I've been following this thread since early April but this is my first post as I haven't felt that I had anything helpful to offer. Frankly I still don't but I wanted to share my experience and the path forward (hopefully) that I am going to try. I've been a Mac user since 1986 (with a brief break during the bad years post OS 7 until OS X and the switch to Intel). I've worked in IT in various capacities over the years (mostly help desk and sysadmin stuff) and I regularly use Mac, Linux, and Windows but I much prefer to live in the Mac world when possible. That said, the Catalina disaster that has beset us all has made me question that.
My affected machine is a late 2012 iMac with all the original apple ingredients--I haven't modified anything. I don't have external monitors on it and I do not have VM software installed. While this machine is getting old, it's always been rock-solid since day one. I ran Mojave on it until the end of December 2019 and never had a problem and typically only restarted the computer every couple months or so. Then at the end of 2012, I decided to upgrade to the new OS since it had been out a while. Typically, upgrading the OS with Apple has always been a good improvement: more stability, more features, quicker responsiveness... I've always been amazed how a new OS on apple always seems to make an older machine feel better as opposed to how those upgrades usually go in the Windows world. Initially, the Catalina upgrade seemed to be just that.

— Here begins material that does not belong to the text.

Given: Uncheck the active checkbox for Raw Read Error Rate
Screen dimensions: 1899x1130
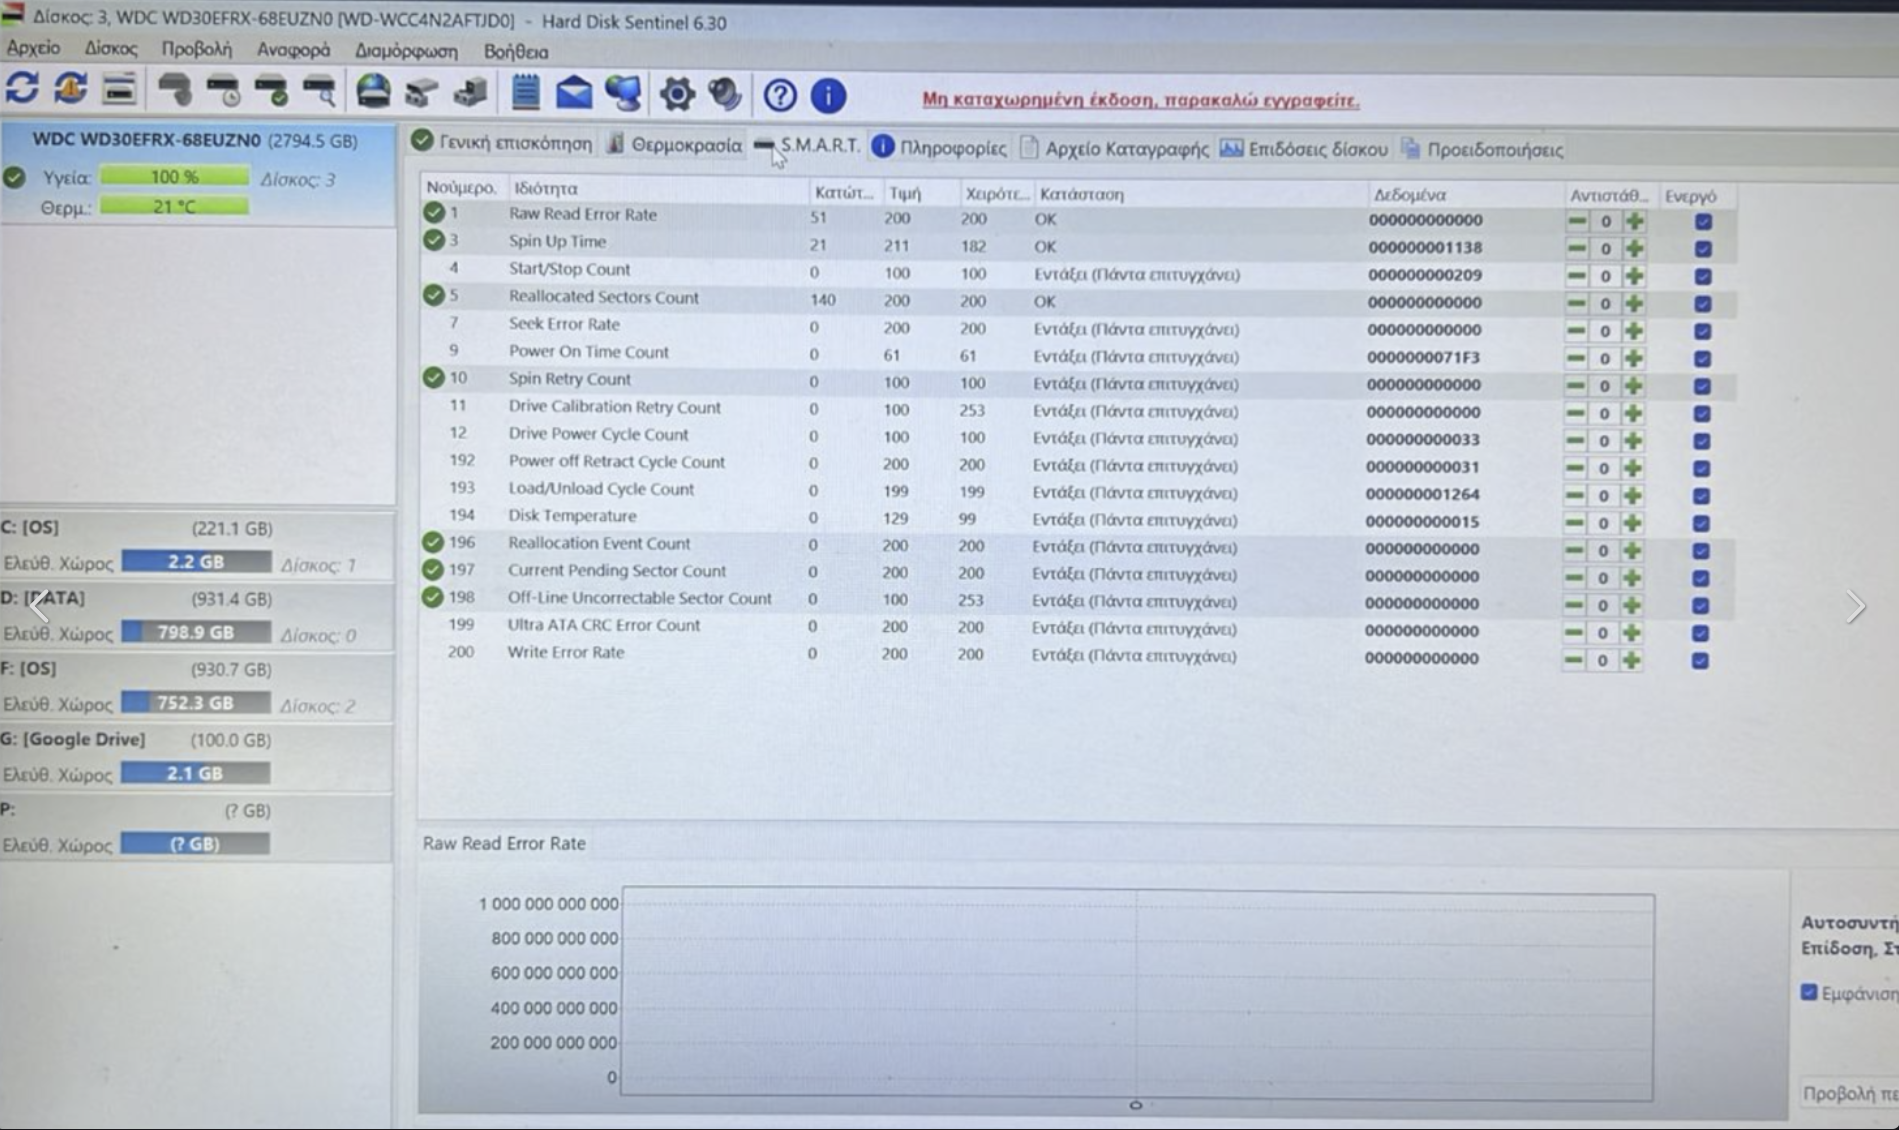Looking at the screenshot, I should 1702,222.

After a few months passed (mid-March), I deleted my bootable backup of my Mojave machine because my computer had run flawlessly in Catalina the whole time. Then on March 28, 2020 Apple pushed an update that effectively killed my computer. After that upgrade I would have constant kernel panics always due to the watchdogd counter hitting 0 without a checkin from the windows server. Sometimes my computer would have 10-20 kernel panics between pressing the power button and reaching the log-in screen. If I left it on all day, it would typically reboot 30-50 times a day! There was no way to even use the machine. Again, this was not caused by non-apple memory (it's all factory installed), or external monitors (I have none), or virtualization software (I'm not using it). Nor is it caused by any defective hardware--I've tested everything and it all checks out. Also, I should add, if I boot the computer into Linux it is completely stable and works great. In fact, that how I used my computer from March 28 until late June due to personal time constraints that prohibited me form working on the machine. This problem, it seems to me, is caused solely by Apple's negligence in their code. Problem is, as we all know, identifying the source of the problem from our end seems to be impossible.

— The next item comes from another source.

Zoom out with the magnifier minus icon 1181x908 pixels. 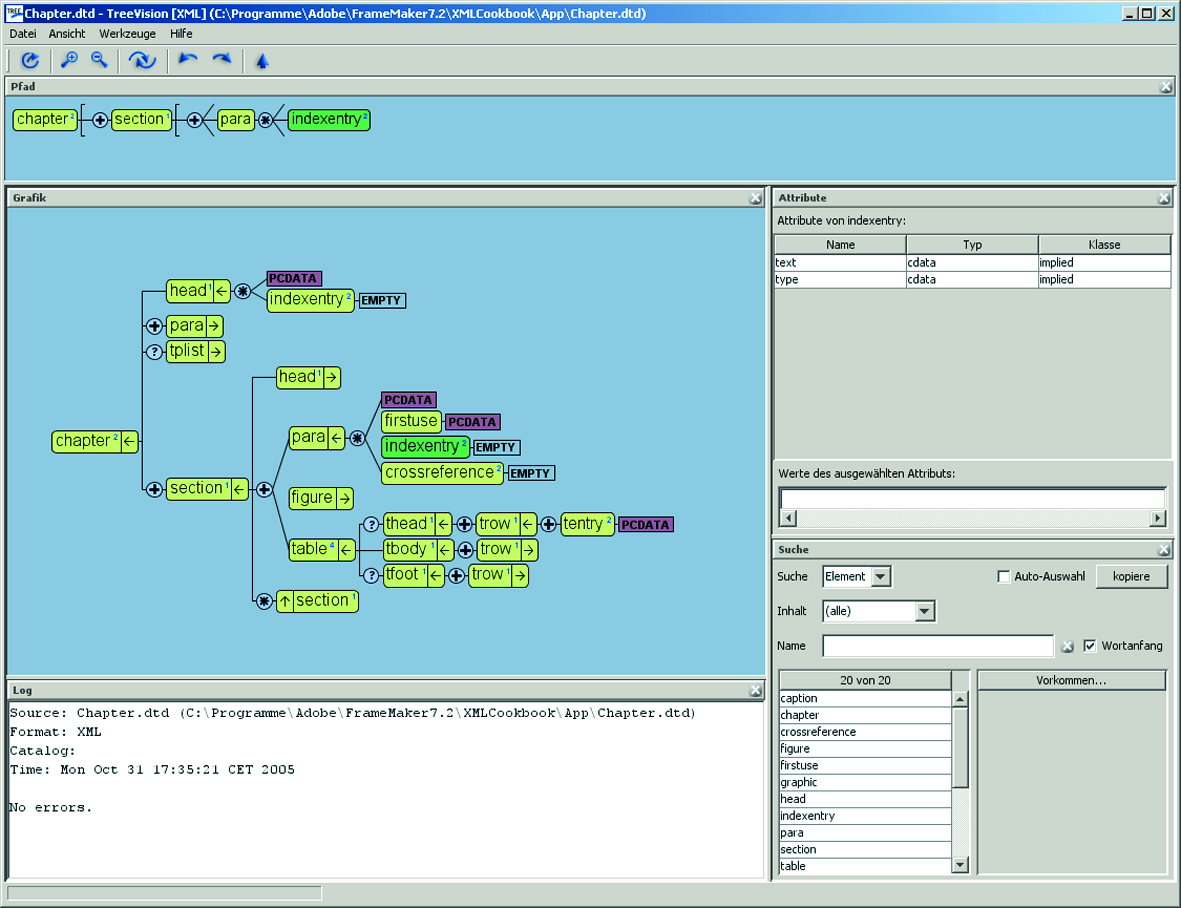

So, since June, I gave up on Apple ever issuing a fix--they don't even seem willing to admit they created a problem. I wiped my computer and did a clean install of Mojave. It is stable for the most part but not at all as it was pre-Catalina. It runs okay about 70% of the time but often becomes completely unresponsive for a while requiring me to wait or even walk away until it comes back to life. It never kernel panics though so the endless reboot loops are gone which is at least a small, though somewhat pyrrhic, victory. The fact that this instability has carried back to Mojave even though I did a clean install leads me to believe that they altered code in the EFI that has caused this problem. That also would explain why none of us can find an actual cause let alone solution.
Sorry this was so long. The length is reflective of my level of frustration with Apple. Remember when we all thought Vista was the worst OS upgrade ever? Vista is dead. Long live Catalina, destroyer of Macs!